* **INFORMATION GIVEN**
──────
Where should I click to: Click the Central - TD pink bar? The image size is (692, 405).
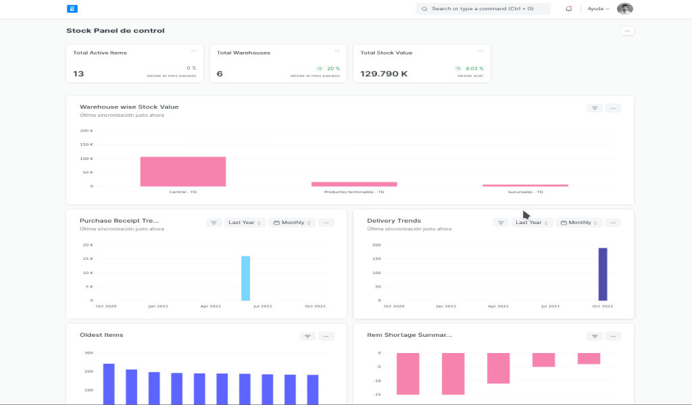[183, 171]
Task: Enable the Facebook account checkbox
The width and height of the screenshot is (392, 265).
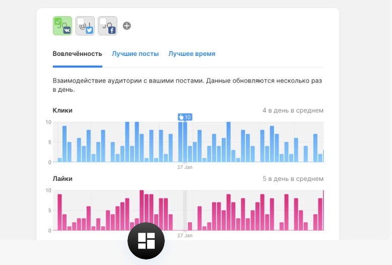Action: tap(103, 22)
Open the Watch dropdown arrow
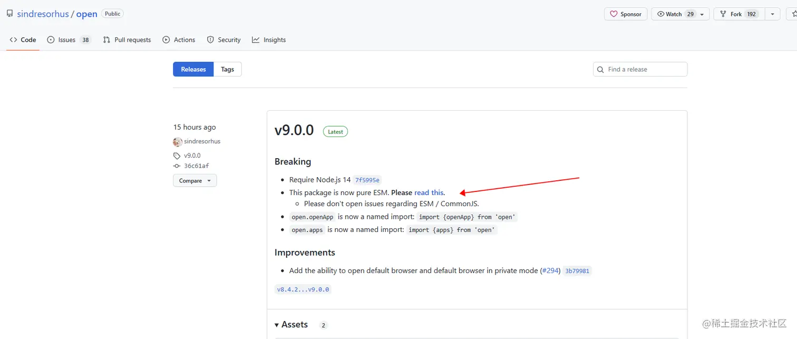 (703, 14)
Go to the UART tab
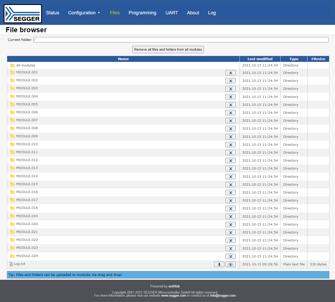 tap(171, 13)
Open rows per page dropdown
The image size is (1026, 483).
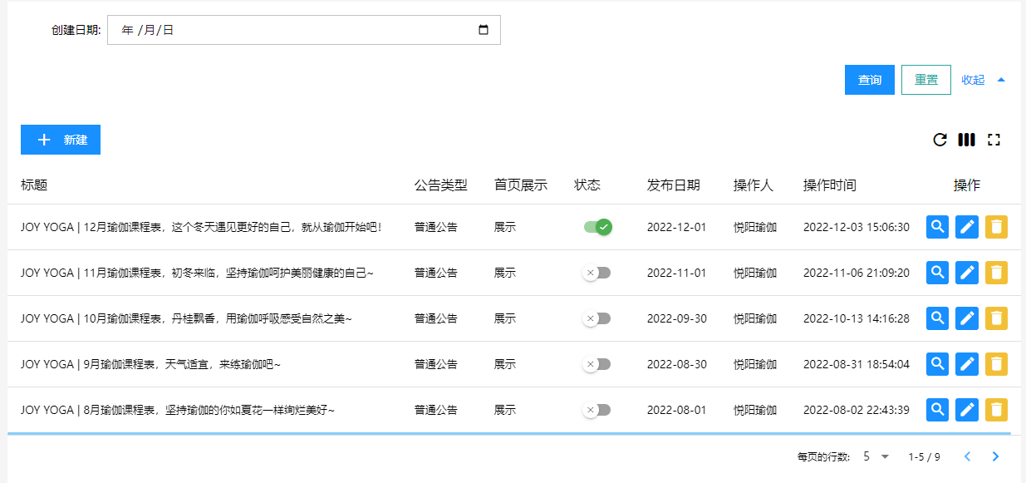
──────
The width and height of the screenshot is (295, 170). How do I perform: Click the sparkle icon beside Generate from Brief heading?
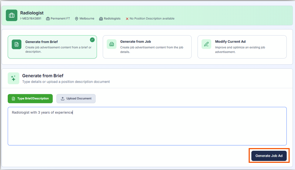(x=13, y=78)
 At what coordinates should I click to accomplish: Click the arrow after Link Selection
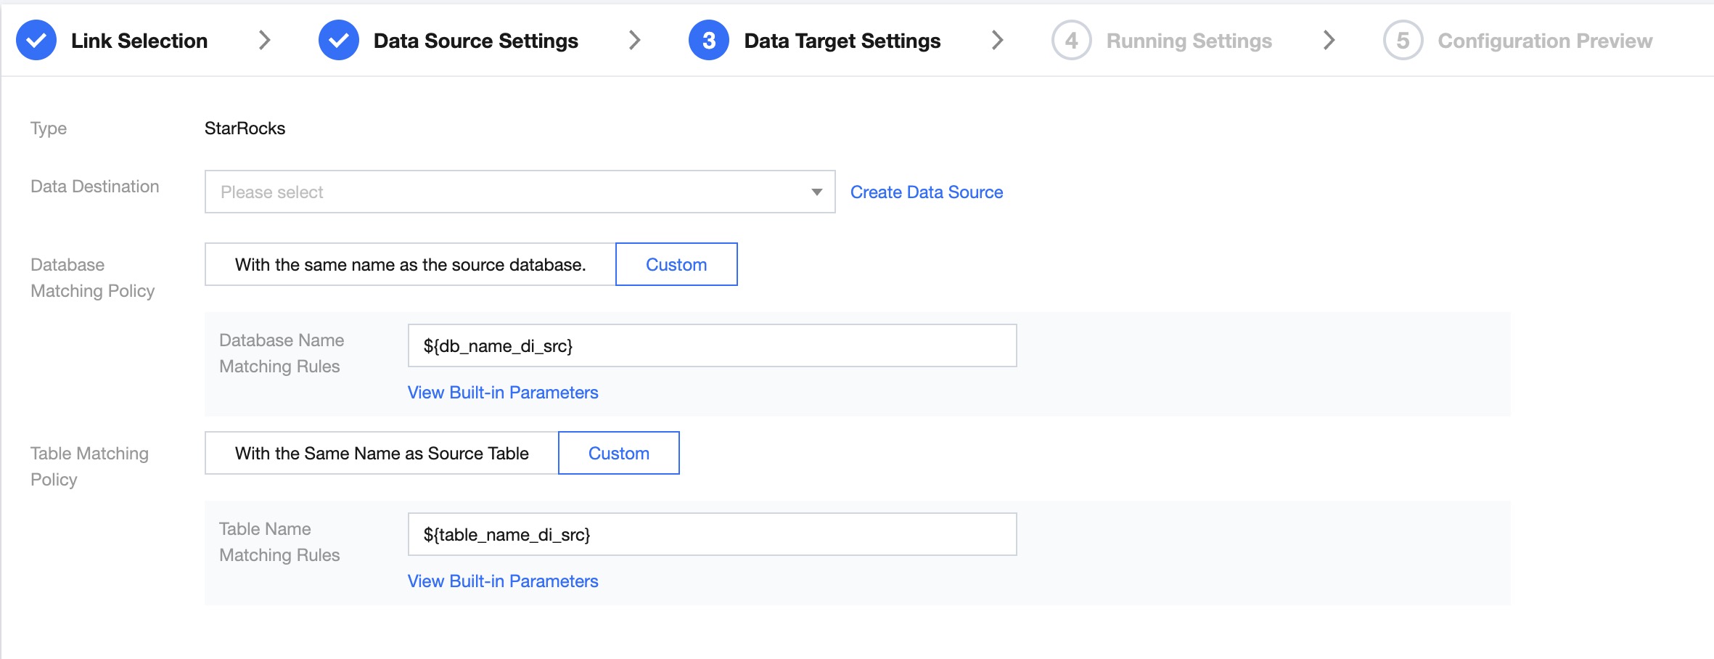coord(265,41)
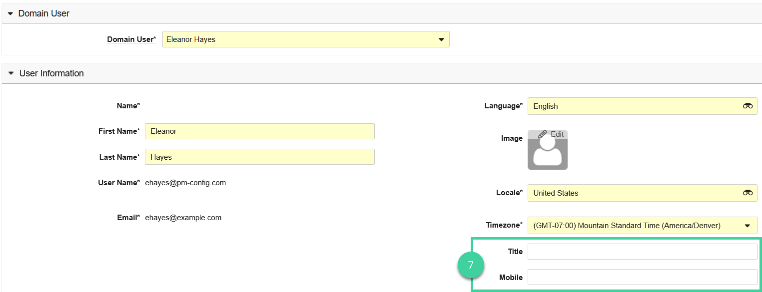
──────
Quote word for word only the lines above from the one containing "Where should I" through the one containing "The image size is (1026, 483).". Pictures stay out of your copy.

* **EXERCISE OUTPUT**
Where should I click to: Click the Central - TD pink bar? The image size is (692, 405).
[183, 171]
Task: Enable the Facebook account checkbox
The width and height of the screenshot is (392, 265).
Action: tap(103, 22)
Open the Watch dropdown arrow
 (703, 14)
Go to the UART tab
 tap(171, 13)
Open rows per page dropdown
The image size is (1026, 483).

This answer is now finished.